**Assignment:**
Pick out and copy every line below that has the word "will".

**Entries supplied:**
━━━━━━━━━━━━━━━━━━━━━━━━━━━━━━
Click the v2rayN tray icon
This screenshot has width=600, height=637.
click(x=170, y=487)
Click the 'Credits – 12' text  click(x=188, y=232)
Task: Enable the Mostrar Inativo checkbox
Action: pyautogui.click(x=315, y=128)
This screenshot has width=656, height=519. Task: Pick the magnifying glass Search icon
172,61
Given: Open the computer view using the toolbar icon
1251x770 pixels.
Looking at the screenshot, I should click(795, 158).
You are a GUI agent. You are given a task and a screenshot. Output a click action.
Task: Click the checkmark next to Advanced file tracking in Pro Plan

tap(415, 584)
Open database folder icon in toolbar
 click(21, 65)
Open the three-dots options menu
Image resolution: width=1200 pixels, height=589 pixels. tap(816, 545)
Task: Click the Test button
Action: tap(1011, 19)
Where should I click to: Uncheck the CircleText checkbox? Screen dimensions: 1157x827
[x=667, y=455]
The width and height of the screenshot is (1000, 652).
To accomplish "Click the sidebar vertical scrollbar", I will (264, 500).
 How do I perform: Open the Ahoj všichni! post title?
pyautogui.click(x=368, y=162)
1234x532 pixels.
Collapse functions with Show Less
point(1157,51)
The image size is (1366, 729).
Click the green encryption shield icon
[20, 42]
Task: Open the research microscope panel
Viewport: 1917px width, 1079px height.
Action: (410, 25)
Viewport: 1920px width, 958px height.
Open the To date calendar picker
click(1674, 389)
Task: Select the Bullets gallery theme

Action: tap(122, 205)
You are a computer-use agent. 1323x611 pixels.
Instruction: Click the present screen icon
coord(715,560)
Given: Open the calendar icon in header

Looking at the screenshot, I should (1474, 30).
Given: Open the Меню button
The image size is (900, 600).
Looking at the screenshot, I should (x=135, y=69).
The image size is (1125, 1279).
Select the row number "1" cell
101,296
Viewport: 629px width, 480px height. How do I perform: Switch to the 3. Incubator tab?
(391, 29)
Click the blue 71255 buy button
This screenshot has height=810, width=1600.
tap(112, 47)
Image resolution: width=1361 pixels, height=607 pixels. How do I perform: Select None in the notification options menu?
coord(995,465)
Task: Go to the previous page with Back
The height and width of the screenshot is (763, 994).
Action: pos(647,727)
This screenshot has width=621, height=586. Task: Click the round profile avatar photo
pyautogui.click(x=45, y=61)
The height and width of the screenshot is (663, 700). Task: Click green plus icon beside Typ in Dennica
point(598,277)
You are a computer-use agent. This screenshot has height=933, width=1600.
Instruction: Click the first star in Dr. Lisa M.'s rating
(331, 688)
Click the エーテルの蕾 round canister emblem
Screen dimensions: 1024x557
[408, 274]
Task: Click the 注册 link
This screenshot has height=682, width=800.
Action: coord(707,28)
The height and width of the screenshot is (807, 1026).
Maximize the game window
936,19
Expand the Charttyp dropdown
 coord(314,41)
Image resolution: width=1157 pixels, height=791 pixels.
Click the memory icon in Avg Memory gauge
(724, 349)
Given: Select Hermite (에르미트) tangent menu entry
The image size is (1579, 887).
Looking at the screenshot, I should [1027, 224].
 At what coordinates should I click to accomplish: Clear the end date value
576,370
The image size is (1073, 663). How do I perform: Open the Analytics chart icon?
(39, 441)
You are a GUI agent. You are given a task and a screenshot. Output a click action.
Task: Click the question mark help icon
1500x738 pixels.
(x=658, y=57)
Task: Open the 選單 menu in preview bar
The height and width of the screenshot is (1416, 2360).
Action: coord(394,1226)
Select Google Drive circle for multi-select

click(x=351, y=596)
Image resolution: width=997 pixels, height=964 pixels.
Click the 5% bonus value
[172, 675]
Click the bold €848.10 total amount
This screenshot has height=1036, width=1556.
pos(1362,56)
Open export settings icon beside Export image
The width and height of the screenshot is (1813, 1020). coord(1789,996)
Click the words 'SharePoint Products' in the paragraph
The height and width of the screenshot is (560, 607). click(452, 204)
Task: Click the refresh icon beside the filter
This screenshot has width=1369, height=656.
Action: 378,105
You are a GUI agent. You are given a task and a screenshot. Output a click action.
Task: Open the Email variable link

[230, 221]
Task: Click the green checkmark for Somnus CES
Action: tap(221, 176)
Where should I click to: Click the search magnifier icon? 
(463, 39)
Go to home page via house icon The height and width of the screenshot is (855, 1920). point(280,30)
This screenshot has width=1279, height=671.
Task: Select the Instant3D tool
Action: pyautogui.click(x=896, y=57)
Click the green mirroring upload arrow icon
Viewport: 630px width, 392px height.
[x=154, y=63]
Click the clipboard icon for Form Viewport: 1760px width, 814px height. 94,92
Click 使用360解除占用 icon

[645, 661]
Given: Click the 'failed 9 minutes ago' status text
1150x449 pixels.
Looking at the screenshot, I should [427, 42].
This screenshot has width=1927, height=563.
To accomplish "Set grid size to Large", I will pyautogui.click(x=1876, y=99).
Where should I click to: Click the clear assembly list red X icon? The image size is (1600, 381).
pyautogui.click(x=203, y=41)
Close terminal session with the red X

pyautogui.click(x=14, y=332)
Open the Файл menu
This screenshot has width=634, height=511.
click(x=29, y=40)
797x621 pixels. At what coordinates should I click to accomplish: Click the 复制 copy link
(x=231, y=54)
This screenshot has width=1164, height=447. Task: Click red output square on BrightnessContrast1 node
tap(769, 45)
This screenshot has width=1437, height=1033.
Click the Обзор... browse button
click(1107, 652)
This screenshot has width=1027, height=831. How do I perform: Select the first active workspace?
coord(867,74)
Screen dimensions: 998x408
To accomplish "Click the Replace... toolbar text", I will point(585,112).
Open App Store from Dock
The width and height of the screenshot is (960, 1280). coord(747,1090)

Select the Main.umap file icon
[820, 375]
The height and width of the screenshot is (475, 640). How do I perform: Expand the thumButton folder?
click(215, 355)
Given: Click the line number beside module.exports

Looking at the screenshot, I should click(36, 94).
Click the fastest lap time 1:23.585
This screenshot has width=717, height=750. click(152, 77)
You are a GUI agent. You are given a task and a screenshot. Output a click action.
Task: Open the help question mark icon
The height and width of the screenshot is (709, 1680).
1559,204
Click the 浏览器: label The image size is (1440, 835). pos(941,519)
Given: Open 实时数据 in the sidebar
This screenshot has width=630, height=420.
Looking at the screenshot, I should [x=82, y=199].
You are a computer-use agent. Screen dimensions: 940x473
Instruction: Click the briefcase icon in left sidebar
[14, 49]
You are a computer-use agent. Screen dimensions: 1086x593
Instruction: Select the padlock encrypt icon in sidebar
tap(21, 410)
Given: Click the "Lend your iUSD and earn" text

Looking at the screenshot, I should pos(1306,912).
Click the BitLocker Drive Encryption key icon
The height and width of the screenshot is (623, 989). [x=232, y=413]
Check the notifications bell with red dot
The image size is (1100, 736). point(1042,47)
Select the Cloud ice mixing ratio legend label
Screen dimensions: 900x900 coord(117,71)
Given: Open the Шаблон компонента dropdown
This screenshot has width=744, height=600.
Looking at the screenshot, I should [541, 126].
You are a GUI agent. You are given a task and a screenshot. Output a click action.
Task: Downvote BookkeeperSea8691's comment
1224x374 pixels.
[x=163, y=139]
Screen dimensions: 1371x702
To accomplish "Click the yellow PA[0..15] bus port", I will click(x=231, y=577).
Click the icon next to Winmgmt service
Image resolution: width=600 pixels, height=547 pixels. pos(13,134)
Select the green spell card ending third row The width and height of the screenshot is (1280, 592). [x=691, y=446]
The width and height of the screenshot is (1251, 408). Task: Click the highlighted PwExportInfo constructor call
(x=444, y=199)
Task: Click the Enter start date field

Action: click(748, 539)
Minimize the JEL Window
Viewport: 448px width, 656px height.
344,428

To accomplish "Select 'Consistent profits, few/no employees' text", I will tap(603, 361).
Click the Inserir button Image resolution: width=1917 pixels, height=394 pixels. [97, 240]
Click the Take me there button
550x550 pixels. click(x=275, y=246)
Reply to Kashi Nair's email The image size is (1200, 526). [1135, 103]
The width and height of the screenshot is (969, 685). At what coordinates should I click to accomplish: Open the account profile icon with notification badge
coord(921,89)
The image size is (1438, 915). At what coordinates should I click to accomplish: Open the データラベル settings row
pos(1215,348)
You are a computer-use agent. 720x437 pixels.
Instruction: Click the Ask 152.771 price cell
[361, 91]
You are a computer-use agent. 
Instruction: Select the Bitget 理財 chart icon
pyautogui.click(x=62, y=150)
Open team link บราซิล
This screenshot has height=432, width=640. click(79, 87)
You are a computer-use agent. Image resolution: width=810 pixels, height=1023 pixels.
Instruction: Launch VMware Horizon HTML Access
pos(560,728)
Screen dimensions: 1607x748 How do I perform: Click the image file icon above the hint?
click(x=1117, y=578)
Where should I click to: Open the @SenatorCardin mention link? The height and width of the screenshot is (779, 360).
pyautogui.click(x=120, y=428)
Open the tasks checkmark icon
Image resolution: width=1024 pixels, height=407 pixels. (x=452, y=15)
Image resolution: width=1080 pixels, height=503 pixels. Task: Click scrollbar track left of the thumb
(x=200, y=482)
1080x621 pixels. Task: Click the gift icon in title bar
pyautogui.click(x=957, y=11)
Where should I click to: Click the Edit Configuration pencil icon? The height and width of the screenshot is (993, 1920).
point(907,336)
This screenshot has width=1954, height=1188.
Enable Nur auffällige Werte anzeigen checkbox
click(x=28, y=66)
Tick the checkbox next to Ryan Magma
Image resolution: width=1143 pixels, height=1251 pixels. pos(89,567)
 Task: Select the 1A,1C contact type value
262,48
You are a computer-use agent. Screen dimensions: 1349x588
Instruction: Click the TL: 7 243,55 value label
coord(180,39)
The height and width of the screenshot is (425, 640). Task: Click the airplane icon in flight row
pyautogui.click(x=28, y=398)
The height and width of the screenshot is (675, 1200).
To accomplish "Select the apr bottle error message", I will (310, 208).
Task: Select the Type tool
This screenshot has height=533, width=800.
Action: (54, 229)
━━━━━━━━━━━━━━━━━━━━━━━━━━━━━━
**Response below:**
To accomplish "Click the sidebar vertical scrollbar", I will (264, 500).
To accomplish "Set grid size to Large", I will pyautogui.click(x=1876, y=99).
To accomplish "Click the Replace... toolbar text", I will point(585,112).
To accomplish "Click the yellow PA[0..15] bus port", I will click(x=231, y=577).
To accomplish "Select 'Consistent profits, few/no employees' text", I will tap(603, 361).
To accomplish "Select the apr bottle error message", I will (310, 208).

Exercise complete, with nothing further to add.